** ACTIVITY **
A faithful, word-for-word copy of the records is required, and it must contain no pictures.

-=-=-=-=-

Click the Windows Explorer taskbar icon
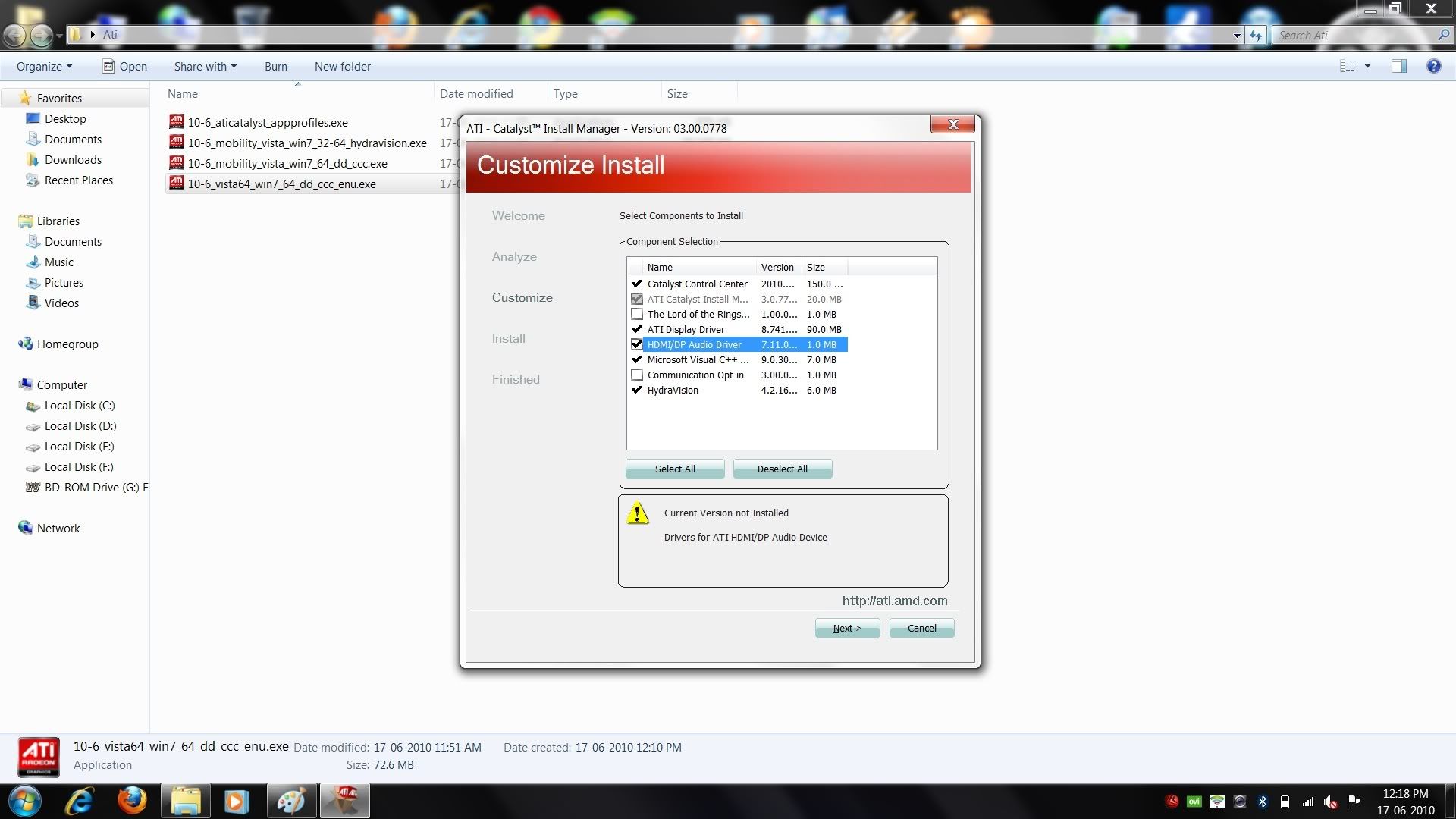The image size is (1456, 819). pos(184,800)
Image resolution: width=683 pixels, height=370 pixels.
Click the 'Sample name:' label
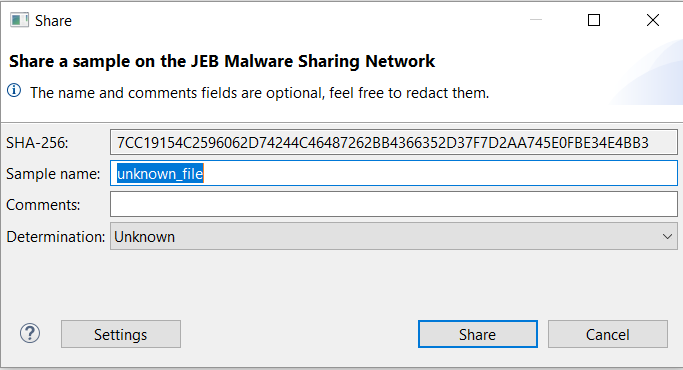[53, 174]

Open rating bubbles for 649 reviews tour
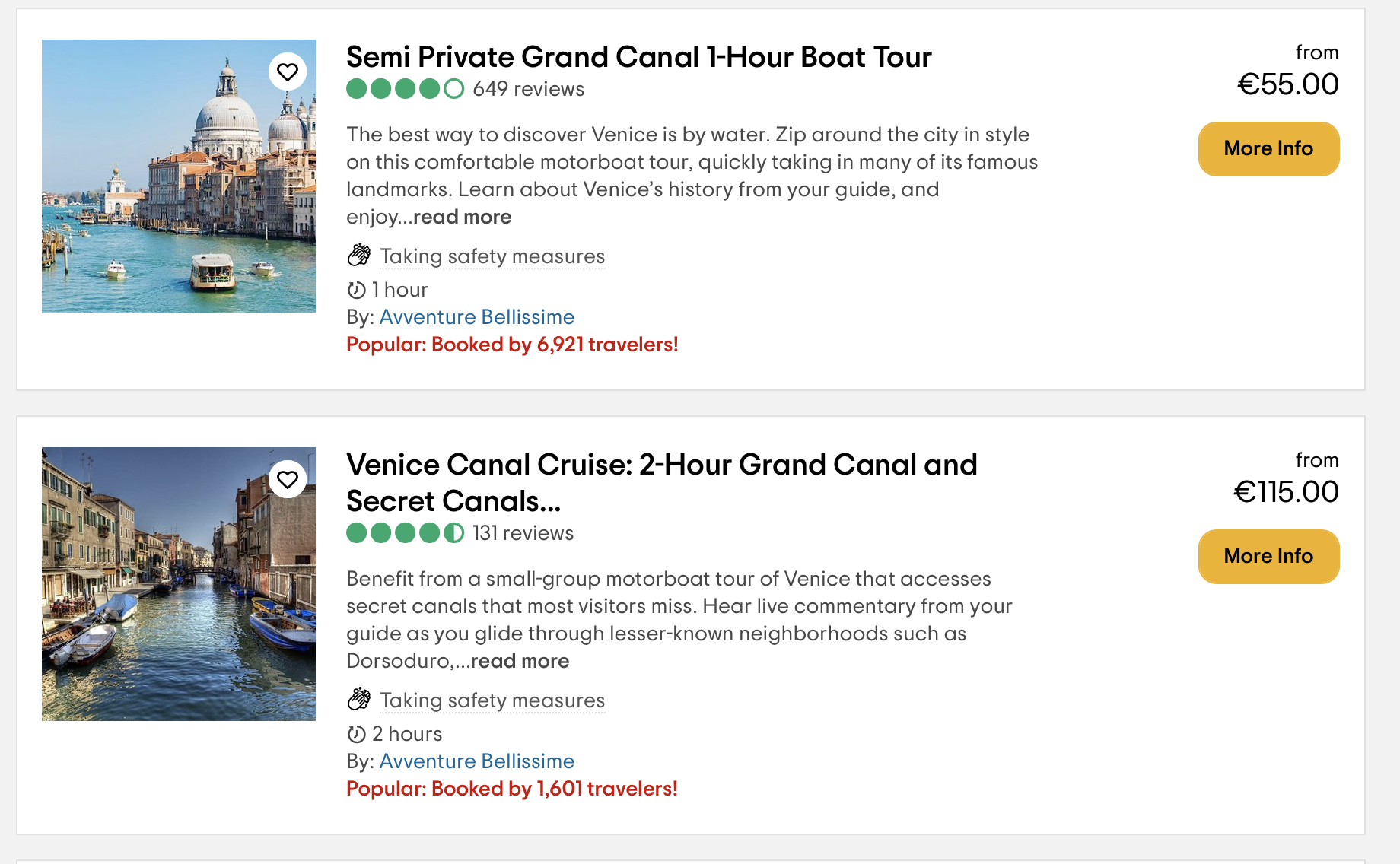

-=-=-=-=-

** TASK RESULT **
Click the Windows Explorer taskbar icon
The image size is (1456, 819). pos(184,800)
Image resolution: width=683 pixels, height=370 pixels.
Click the 'Sample name:' label
[53, 174]

Open rating bubbles for 649 reviews tour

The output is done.